Palestinian Authority President Mahmoud Abbas on Sunday urged the Biden administration to revoke a US law that deems the Palestinian Liberation Organization and its affiliates a terror group.
In a video address to the national conference of the left-wing, pro-Israel J Street lobby, Abbas said he looked forward to “develop[ing] and strengthen[ing]” ties with Washington, which Ramallah severed in 2017 after the Trump administration recognized Jerusalem as Israel’s capital.
However, he noted that doing so would require “the elimination of some obstacles, most important of which” was addressing the 1987 Anti-Terrorism Act.
Abbas maintained that the law’s relevance had elapsed, as the PLO and Israel both recognized one another as the legitimate representative of the Palestinian and Israeli peoples in the 1993 Oslo Accords, with Ramallah, Jerusalem, and Washington subsequently signing agreements to fight terrorism together.
The Times of Israel reported in December that the PA is prepared to alter the way it pays stipends to Palestinian security prisoners, as well as the families of terrorists and others killed by Israelis, in an effort to convince the Biden administration to scrap the law.
— J Street (@jstreetdotorg) April 18, 2021
Abbas appeared to hint at such plans during his J Street address. The PA president first called for the dovish lobby’s “assistance with the US administration and Congress to repeal all laws that block the road toward enhancing Palestinian-US relations.
“On our part, we will remove all obstacles to achieve this goal,” he added, not specifying which steps the PA plans to take.
Palestinian officials told The Times of Israel last year that the altered policy the PA is currently weighing would base the stipends on prisoners’ financial need rather than the length of their sentence, potentially marking a shift away from what has long been a sticking point for Ramallah’s detractors.
The practice of paying allowances to those convicted of carrying out terror attacks and to the families of those killed while carrying out attacks — often referred to by some Israeli officials as a pay-to-slay policy — has been pilloried by critics as incentivizing terror.
Palestinian leaders have long defended the payments, describing them as a form of social welfare and necessary compensation for victims of Israel’s callous military justice system in the West Bank.
The change may also usher Ramallah into compliance with the 2018 Taylor Force Act, which suspended US aid to the PA as long as it continued to implement the existing prisoner payment policy.
Biden has two methods at his disposal to revoke the 1987 legislation. One would be through its termination clause, which the president could activate by officially determining that the PLO and its affiliates are no longer a terror group — a likely difficult task given the membership of the State Department-blacklisted Popular Front for the Liberation of Palestine in the PLO — or by deeming the legislation unconstitutional due to its handcuffing of the executive branch’s ability to conduct foreign policy.
Palestinian officials have been lobbying the Biden administration to take the latter approach, sources in Ramallah said last year.

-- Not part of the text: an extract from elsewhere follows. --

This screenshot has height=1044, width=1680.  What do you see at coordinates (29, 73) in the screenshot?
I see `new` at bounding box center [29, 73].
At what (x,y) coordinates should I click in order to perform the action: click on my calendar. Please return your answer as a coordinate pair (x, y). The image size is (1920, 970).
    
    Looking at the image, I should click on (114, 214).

The Biden administration, meanwhile, has expressed its interest in restoring ties with the Palestinians, though it has not said anything about removing the PLO’s terror group status. Earlier this month, Washington announced that it was formally resuming $150 million in economic aid to the United Nations Relief and Works Agency (UNRWA), the UN body tasked with supporting Palestinian refugees, amidst a broader push to restore its aid to the Palestinians. The US announced an additional $75 million in economic and development assistance in the West Bank and Gaza, $10 million for peace-building programs through the US Agency for International Development (USAID) and $40 million in security assistance.
The Biden administration has also said it intends to reopen shuttered diplomatic missions in Jerusalem and Washington. The Trump administration merged the US consulate in Jerusalem, which had served as the de facto representative to the Palestinians, into its new embassy in the capital, making the Palestinian portfolio a subset of the broader US-Israel relationship.

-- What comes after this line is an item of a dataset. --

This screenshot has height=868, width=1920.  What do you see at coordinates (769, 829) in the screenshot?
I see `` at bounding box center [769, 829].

Trump also shuttered the Palestinian Liberation Organization’s mission in Washington in 2018 against the backdrop of Ramallah’s refusal to engage with his administration’s peace initiative. Reopening the mission would be legally trying due to existing US laws — referenced on Sunday by Abbas — that target the PA so long as it continues to pursue charges against Israel at the International Criminal Court, in addition to its prisoner payment policy.
A source familiar with the matter said that while the administration would like to see both missions reopened, the one in Washington will be a particular challenge. The US will also need Israel’s approval to reopen a consulate in Jerusalem, and expects to face some opposition, though not an outright veto, the source said.
Abbas also took the opportunity in his first-ever address to J Street to lambaste successive Israeli governments for entrenching the Jewish state’s presence in the West Bank, thereby making a two-state solution more difficult to achieve.
He reiterated his support for a two-state solution based on the pre-1967 borders with East Jerusalem as the capital of a future Palestinian state.
“We are ready to resume peace negotiations with our Israeli counterpart on the basis of international legitimacy resolution, the signed agreements, and under the auspices of the international Quartet,” he said.
“We believe that dialogue and negotiations are the sole path to achieving peace,” Abbas added.